* **課題**:
下に示す田上菊舎の略歴の文章のうち、「26歳のときに俳号を「菊車」」を含む語句で始まり「年)に74歳の生涯を閉じる。」で終わる部分を、「行脚」を「旅」に置き換えて書き直しなさい。

* **提示文**:
▬▬▬▬▬▬▬▬▬▬

月を笠に着て遊ばゞや旅のそら

 


我が家の主の言葉

 1753年(宝暦三年)10月14日、長門国豊浦郡田耕村(下関市豊北町田耕)に、長府藩士田上由永(たがみよしなが)の長女として生まれた田上菊舎(本名・道)は、16歳で近くの村田利之助のもとに嫁ぐが、24歳で夫と死別。

 

 26歳のときに俳号を「菊車」とし、長府に出て田上家に復帰する。29歳で萩に赴き得度し俳諧の旅に出る。30歳のとき美濃の朝暮園傘狂の門下となり、単身「おくのほそ道」の逆の行程を辿る行脚に出る。その後しばらく江戸に滞在し、31歳のときに「菊舎」に改号。

 

 その後京都・大阪・九州など各地を巡り、俳諧・茶道・七弦琴・漢詩などの修行を重ね、60歳の記念に「手折菊」(全四巻)を著す。その後も生誕地田耕を含め各地で俳諧興行をし、1826年(文政九年)に74歳の生涯を閉じる。

 

 以上が田上菊舎の簡単な略歴です。同時代にはかの有名な小林一茶がいます。一茶は1763年(宝暦十三年)に生まれ、1827(文政十年)年に没しています。菊舎よりも10年遅く生まれ、菊舎没後すぐに亡くなっています。ほとんど同時代を生き、同じ俳諧の道を歩みながら、二人に接点は無かったようです。

 

 菊舎と生誕地を同じくする私は、数年前より「菊舎の里」というホームページを作り、菊舎を世に広めるべく、微力ながら彼女の顕彰を行ってきました。またFace bookでも「江戸俳句Haiku poet Tagami Kikusya」で彼女の句を紹介もしております。お陰様でこれまでに菊舎を研究している二人の外国の女性と知り合うことができました。お二人ともそれぞれアメリカの大学で菊舎の研究をされていますし、何度か来日され、菊舎の里も訪れてくださいました。

▬▬▬▬▬▬▬▬▬▬

* **データ一覧**:
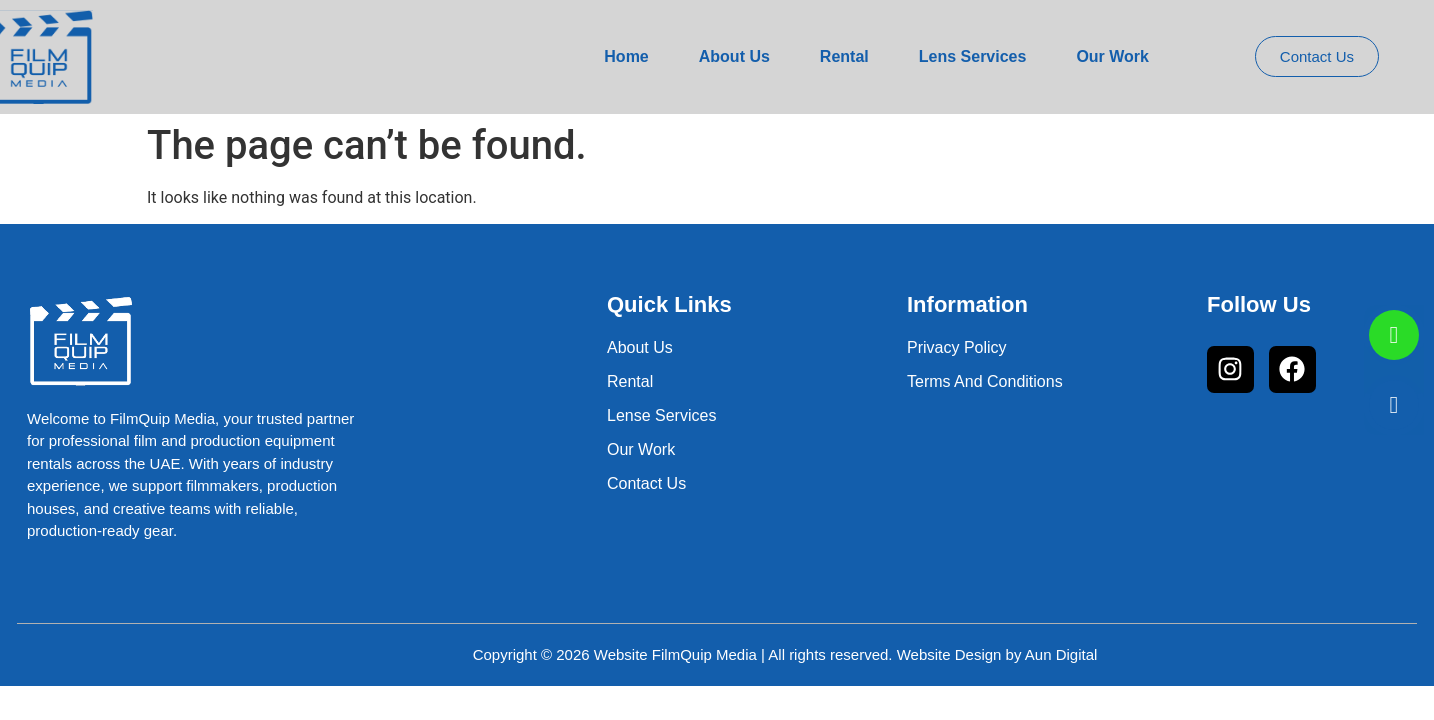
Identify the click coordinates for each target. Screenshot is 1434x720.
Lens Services (973, 56)
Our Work (1112, 56)
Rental (844, 56)
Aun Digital (1061, 654)
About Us (734, 56)
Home (626, 56)
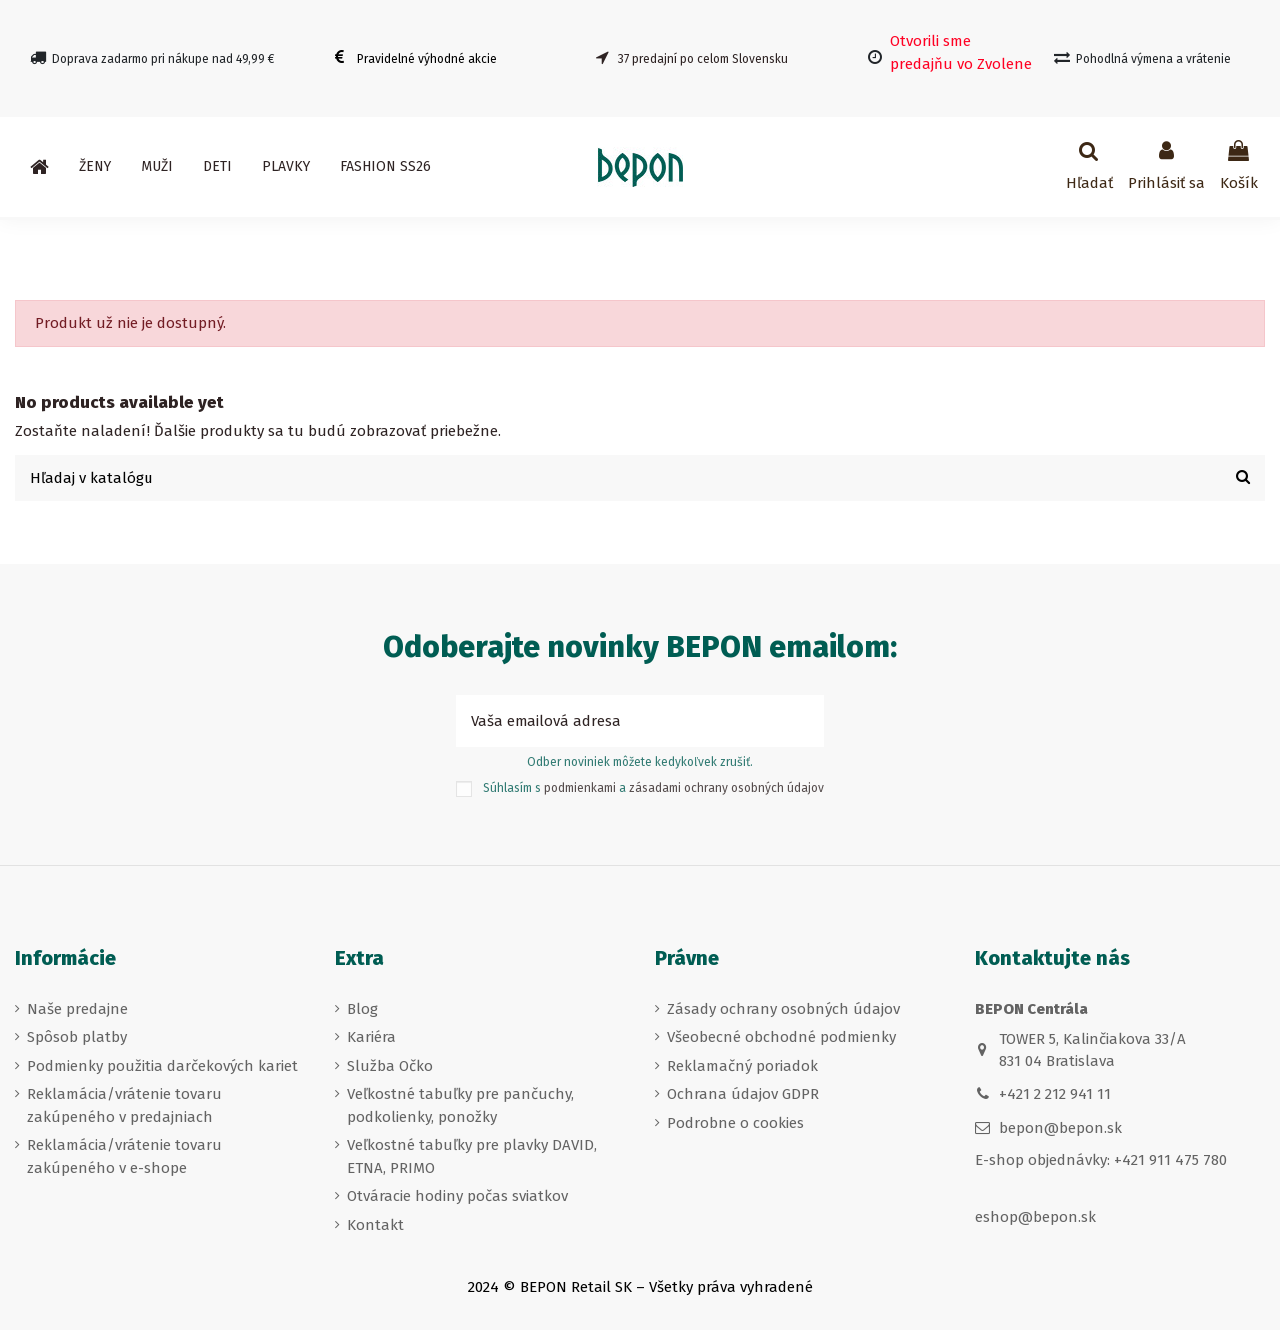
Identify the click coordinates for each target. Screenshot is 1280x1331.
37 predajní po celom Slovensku (703, 59)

▬▬▬▬▬▬▬▬▬▬

* **解答**:
26歳のときに俳号を「菊車」とし、長府に出て田上家に復帰する。29歳で萩に赴き得度し俳諧の旅に出る。30歳のとき美濃の朝暮園傘狂の門下となり、単身「おくのほそ道」の逆の行程を辿る旅に出る。その後しばらく江戸に滞在し、31歳のときに「菊舎」に改号。

 

 その後京都・大阪・九州など各地を巡り、俳諧・茶道・七弦琴・漢詩などの修行を重ね、60歳の記念に「手折菊」(全四巻)を著す。その後も生誕地田耕を含め各地で俳諧興行をし、1826年(文政九年)に74歳の生涯を閉じる。